→ Data extract:
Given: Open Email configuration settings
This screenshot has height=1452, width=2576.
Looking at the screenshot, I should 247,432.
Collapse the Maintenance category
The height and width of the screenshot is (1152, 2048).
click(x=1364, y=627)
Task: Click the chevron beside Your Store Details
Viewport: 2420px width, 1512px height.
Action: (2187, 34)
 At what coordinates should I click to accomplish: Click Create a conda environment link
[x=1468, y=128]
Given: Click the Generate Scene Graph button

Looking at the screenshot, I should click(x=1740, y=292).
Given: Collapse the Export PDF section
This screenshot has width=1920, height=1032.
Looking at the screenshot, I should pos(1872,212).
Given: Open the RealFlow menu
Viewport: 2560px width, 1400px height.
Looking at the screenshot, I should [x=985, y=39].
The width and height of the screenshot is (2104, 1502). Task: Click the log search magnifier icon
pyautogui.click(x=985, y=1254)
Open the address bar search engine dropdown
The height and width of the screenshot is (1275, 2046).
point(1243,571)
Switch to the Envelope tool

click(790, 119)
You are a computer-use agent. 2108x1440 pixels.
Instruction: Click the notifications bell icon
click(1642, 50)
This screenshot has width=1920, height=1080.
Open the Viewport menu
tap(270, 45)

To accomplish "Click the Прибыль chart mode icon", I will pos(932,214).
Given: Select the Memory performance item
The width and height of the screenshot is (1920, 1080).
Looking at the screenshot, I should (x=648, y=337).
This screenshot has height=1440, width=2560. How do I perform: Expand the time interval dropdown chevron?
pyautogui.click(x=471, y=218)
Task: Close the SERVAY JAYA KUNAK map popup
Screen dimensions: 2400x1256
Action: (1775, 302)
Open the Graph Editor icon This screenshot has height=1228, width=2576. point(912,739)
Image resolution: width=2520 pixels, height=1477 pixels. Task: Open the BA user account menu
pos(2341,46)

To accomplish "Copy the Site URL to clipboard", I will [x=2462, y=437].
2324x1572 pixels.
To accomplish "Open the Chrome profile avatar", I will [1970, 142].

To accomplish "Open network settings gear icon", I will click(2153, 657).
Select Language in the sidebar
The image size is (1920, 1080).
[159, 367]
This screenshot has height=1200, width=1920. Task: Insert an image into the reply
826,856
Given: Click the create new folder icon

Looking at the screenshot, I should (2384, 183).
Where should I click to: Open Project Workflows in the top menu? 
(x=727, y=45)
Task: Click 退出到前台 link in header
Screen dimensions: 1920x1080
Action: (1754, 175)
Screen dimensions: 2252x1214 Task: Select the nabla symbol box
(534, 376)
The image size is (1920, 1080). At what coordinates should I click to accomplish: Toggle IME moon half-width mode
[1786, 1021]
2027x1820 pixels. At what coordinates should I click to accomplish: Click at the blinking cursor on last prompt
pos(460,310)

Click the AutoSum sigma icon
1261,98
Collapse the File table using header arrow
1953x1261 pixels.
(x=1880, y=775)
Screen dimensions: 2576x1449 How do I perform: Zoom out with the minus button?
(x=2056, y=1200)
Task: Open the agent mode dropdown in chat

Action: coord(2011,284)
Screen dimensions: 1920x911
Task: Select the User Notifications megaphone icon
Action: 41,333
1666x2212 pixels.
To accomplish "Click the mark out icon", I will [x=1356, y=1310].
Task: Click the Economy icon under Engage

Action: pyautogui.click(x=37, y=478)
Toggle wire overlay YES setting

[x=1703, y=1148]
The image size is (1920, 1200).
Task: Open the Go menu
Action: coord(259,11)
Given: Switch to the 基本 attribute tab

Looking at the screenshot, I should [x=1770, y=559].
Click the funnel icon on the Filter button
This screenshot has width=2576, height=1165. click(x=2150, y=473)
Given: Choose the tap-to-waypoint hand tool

→ Problem statement: Copy exactly the line containing "Screen dimensions: 2252x1214" and each line after it through the end of the records above.

→ Solved problem:
Screen dimensions: 2252x1214 Task: Select the nabla symbol box
(534, 376)
The image size is (1920, 1080). At what coordinates should I click to accomplish: Toggle IME moon half-width mode
[1786, 1021]
2027x1820 pixels. At what coordinates should I click to accomplish: Click at the blinking cursor on last prompt
pos(460,310)

Click the AutoSum sigma icon
1261,98
Collapse the File table using header arrow
1953x1261 pixels.
(x=1880, y=775)
Screen dimensions: 2576x1449 How do I perform: Zoom out with the minus button?
(x=2056, y=1200)
Task: Open the agent mode dropdown in chat

Action: coord(2011,284)
Screen dimensions: 1920x911
Task: Select the User Notifications megaphone icon
Action: 41,333
1666x2212 pixels.
To accomplish "Click the mark out icon", I will [x=1356, y=1310].
Task: Click the Economy icon under Engage

Action: pyautogui.click(x=37, y=478)
Toggle wire overlay YES setting

[x=1703, y=1148]
The image size is (1920, 1200).
Task: Open the Go menu
Action: coord(259,11)
Given: Switch to the 基本 attribute tab

Looking at the screenshot, I should [x=1770, y=559].
Click the funnel icon on the Filter button
This screenshot has width=2576, height=1165. click(x=2150, y=473)
Given: Choose the tap-to-waypoint hand tool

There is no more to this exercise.